Как о гимназической поре, так и о кооперативно-училищной сказать нечего, кроме одного: скука. Но там хоть гимназист Фришман существовал с его картинками, соблазнившими меня, а тут…
Ничего в памяти не зарубилось, пожалуй, кроме смешного учителя по литературе.
Главное же заключалось в том, что жизнь моя в те дни устроилась на колесах: в городе голодно, не прохарчиться, а дома – хоть картошка, хоть хлеб лебедовый. Приходилось ежедневно ездить в училище.
И вот – потемки ранних утр и вечеров. Дорога от села, с версту, до углянской площадки, где поезд останавливается на минуту; полтора часа в холодном, темном вагоне; рассвет над Терновой Поляной, над которой по высокой насыпи несется поезд; разбойничий рев паровоза у семафора и – город. Часовня на вокзальной площади, десятка два извозчиков, орущие галки, снежок; листы газет, расклеенные на афишных тумбах, на заборах, на стенах домов…
Об этих стенах надо сказать особо.
На них – жизнеописание города последних лет. Она исковыряны пулями (бои с анархистами в восемнадцатом, с мамонтовцами – в девятнадцатом); они черны от дыма печек-буржуек, железные трубы которых высовываются из форточек, как страшные руки узников, взывающих о помощи… Они – в ярчайших подтеках красок наскальной живописи (следы прошлогоднего нашего противохолерного живописного буйства). На них – листки приказов комендантских, военкоматских: тогда-то являться, после стольких-то не ходить по улицам.
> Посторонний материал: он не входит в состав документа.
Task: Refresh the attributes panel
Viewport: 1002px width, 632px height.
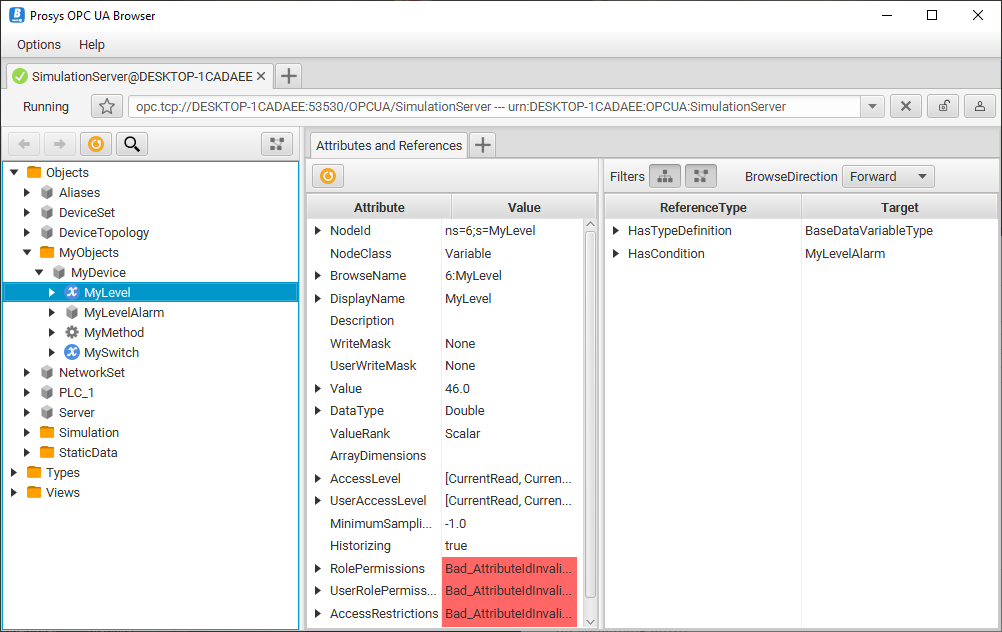Action: tap(327, 176)
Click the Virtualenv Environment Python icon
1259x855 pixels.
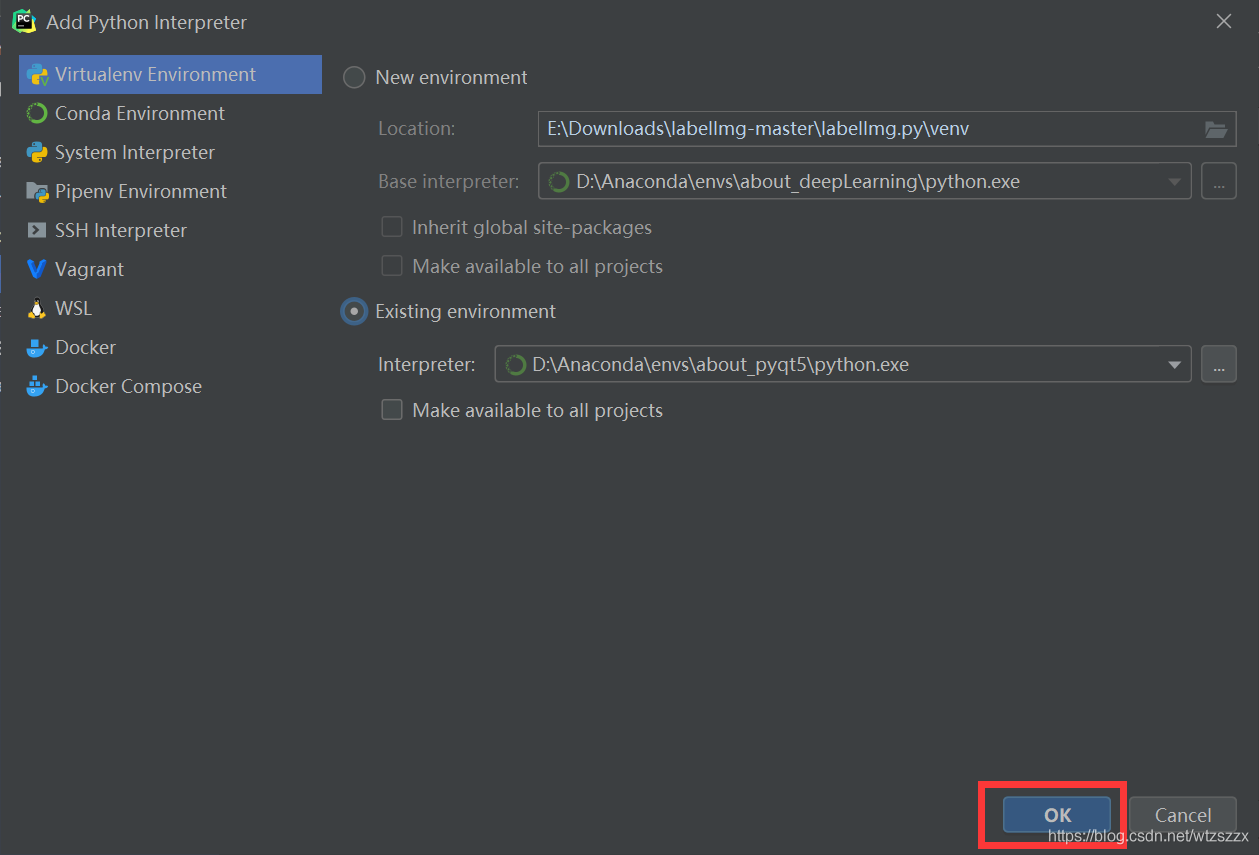point(38,75)
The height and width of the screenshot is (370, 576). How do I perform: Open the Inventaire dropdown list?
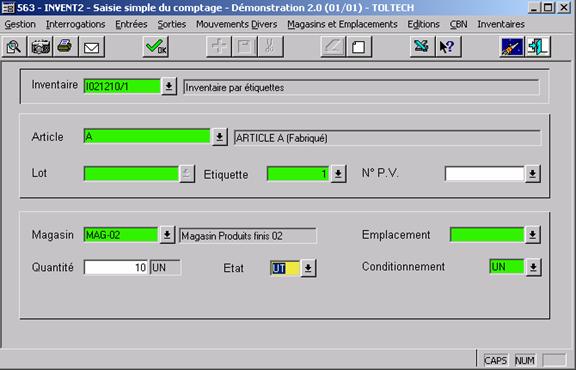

На них – лохмотья афиш печатных и рукописных, среди которых каким-то непонятным образом в двадцать первом еще уцелели, выцветшие и оборванные, прилепленные и год, и два тому назад: поэзоконцерт Игоря Северянина, песенки Виктора Хенкина, лекция «Христос и Антихрист». Стены митинговали, призывали, приказывали, упрашивали добром, а то и грозили.
Стены были – сама История.
И вот среди прочих листков стали появляться небольшие, скромные афишки театральной студии, где владычествовал режиссер Арсений Ридаль.
Отсюда начинается едва ли не самая волшебная зима из всех зим моей жизни: я увидел Театр и замер, застыл в столбняке радостного удивления.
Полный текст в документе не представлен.